Finally, in an attempt to interrupt the treatment as efficiently as possible, the status of the gating signal is checked only before starting the delivery of each individual spot but not during its actual irradiation. However, a hard time threshold on the gate signal fall off is set such that the patient safety system does independently interrupt the treatment after 100 ms of missing gate.

2.4. Clinical commissioning

In total, 4 major commissioning tests have been performed to transfer the system into clinical operation.

2.4.1. Test 1 – Integrity of dose delivery

Initially, the integrity of the total dose delivered in gated treatments was verified using an array of cross-calibrated ionisation chambers (PTW Octavius 1500 XDR, Freiburg, D) aligned statically at iso-center (Fig. 2a). Using this setup, a homogeneous square energy layer field of 5 cm side length has been delivered repeatedly, under the same experimental conditions, to compare the integral dose measured with and without gating interruptions. The proton fluence across the field was uniform and defined such as to deposit 0.75 Gy at the Bragg peak. The same monoenergetic field at 100 MeV has been verified twice, at two depths 4 cm of water apart in the plateau region. To simulate a realistic breathing signal, the vertical component of a two-axis programmable moving platform (QUASAR™ Respiratory Motion Phantom, Modus Medical Devices, London, Ontario, Canada) has been tracked with the sensor to set the gating window at 30% amplitude of the motion range (Fig. 2).

Figure 2.

Figure 2

Three experimental setups used for clinical commissioning tests. The optical tracking system is mounted at the end of the robotic table and used to monitor the motion of a variety of moving phantoms and dosimetry devices. From left to right: QUASAR™ moving platform and 2D array of ionization chambers (a), scintillating screen CCD-camera device with QUASAR™ phantom on top (b) and anthropomorphic lung cancer breathing phantom (c).

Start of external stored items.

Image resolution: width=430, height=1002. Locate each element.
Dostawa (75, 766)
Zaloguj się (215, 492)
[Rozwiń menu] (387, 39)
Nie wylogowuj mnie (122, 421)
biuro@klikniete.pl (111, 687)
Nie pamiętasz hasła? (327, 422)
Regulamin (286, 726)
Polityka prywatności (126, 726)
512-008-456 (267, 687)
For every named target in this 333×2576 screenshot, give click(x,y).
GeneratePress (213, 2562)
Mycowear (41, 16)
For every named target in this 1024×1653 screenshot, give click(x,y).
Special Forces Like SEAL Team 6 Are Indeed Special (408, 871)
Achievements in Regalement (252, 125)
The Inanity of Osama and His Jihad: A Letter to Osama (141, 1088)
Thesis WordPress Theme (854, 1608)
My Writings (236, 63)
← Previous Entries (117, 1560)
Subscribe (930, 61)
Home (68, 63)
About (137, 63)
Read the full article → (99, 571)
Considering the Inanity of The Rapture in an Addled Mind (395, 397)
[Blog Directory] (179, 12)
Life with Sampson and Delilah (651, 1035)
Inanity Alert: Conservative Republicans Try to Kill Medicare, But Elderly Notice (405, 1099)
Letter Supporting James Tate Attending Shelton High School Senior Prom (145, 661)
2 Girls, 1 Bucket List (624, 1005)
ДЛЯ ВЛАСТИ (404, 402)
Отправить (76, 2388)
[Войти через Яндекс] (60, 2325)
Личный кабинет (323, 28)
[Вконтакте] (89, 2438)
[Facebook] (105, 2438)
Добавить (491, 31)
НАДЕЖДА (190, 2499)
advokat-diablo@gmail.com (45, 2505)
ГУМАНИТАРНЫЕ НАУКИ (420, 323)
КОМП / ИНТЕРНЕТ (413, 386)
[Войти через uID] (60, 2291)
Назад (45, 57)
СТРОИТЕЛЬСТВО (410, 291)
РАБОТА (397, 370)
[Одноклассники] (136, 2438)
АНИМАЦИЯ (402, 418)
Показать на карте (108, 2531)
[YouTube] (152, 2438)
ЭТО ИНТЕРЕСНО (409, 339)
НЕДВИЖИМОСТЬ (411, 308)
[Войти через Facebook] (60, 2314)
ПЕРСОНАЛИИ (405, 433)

2.4.2. Test 2 – Gating effectiveness

The same experimental setup was used to evaluate the effectiveness of gating as a function of the residual motion for an exemplary clinical case (Fig. 2a). In this plan, originally prepared for the treatment of a mediastinal lesion, the total dose was made up from two fields that are split respectively in 2 and 4 patches (Fig. 3 – left panel). For this particularly large target, the treatment couch moved within the field to cover approximately 20 cm of longitudinal extension [27]. The dosimeter array was set to follow a sin4(t) curve with 5 s period moving 5 and 10 mm perpendicular to the primary scanning direction. Gating at 30% of amplitude results in approximately 1.5- and 3-mm residual motion, respectively. The measurement was performed roughly in the middle of the field, at 2.49 cm water equivalent depth by adding 1.5 cm Polymethyl Methacrylate (PMMA) plates on top of the dosimeter. All measurements were compared to those of static delivery using the gamma (γ) evaluation limited to measurement points above 10% of the maximal dose at each respective measurement plane.

Figure 3.

Figure 3

On the left panel a two fields treatment plan optimised for the treatment of a large lesion located in the mediastinal region used in Test 3. On the right, the plan prepared for the end-to-end Test 4 with the anthropomorphic breathing phantom.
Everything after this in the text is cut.